**What you will do**: Count the lines in the items below that contain the string "Open", with case counting, and reply with only that number.

**Input records**:
· · · ·

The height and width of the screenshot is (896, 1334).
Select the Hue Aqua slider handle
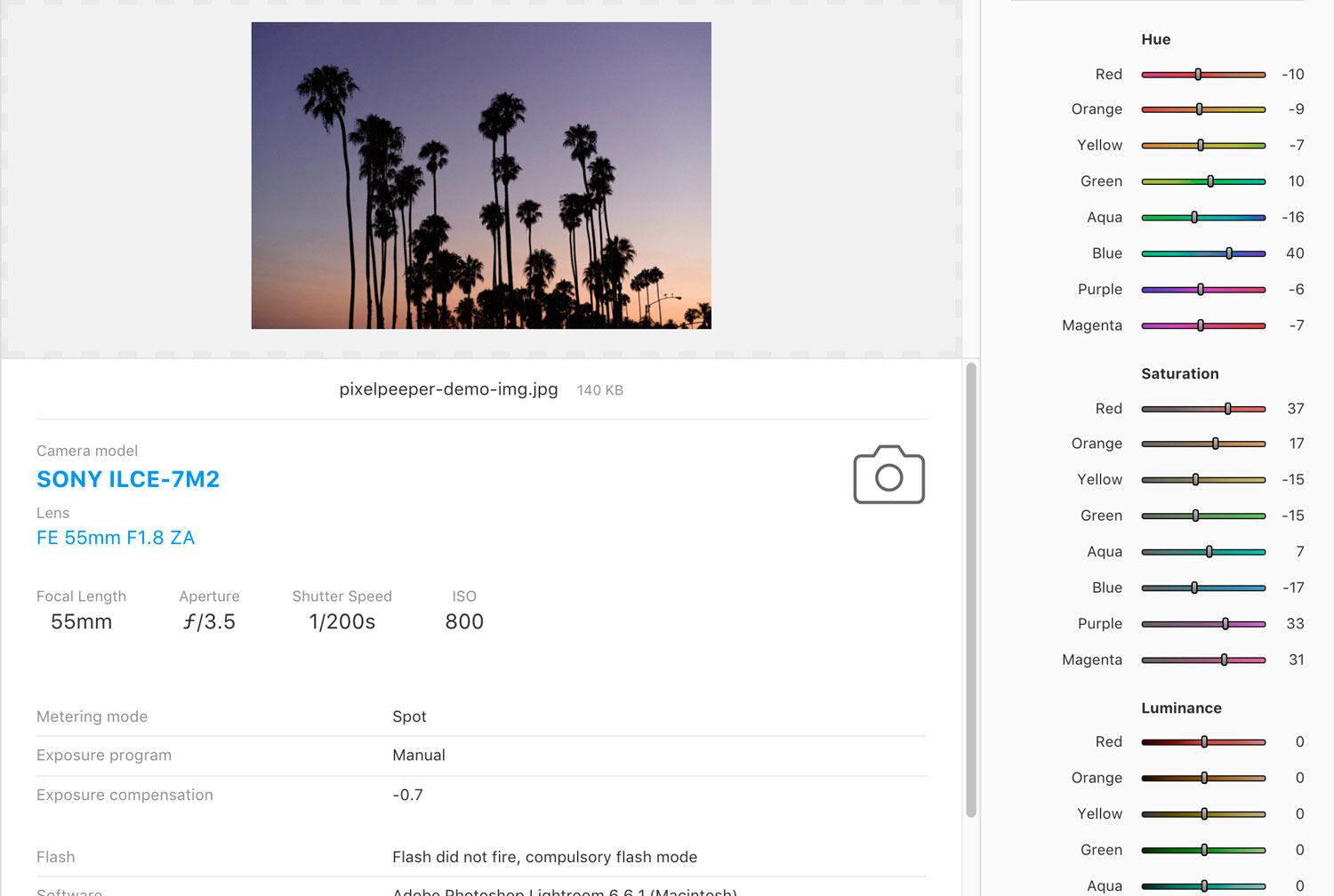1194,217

· · · ·

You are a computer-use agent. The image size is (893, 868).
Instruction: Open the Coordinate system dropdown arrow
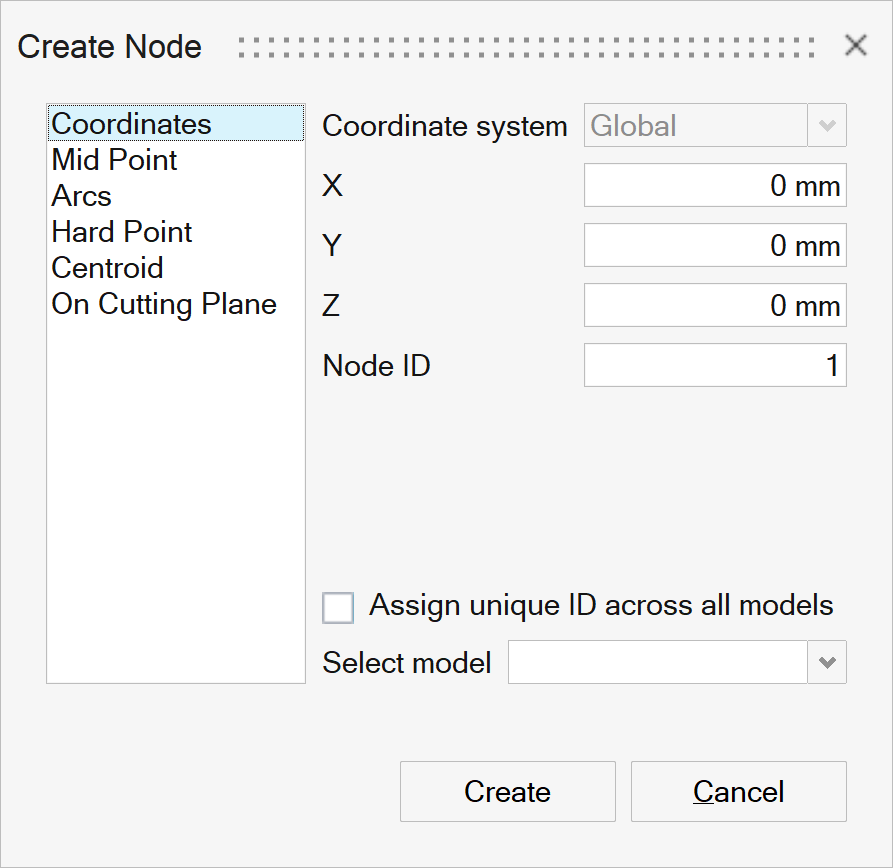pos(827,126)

· · · ·

**Written solution**: 1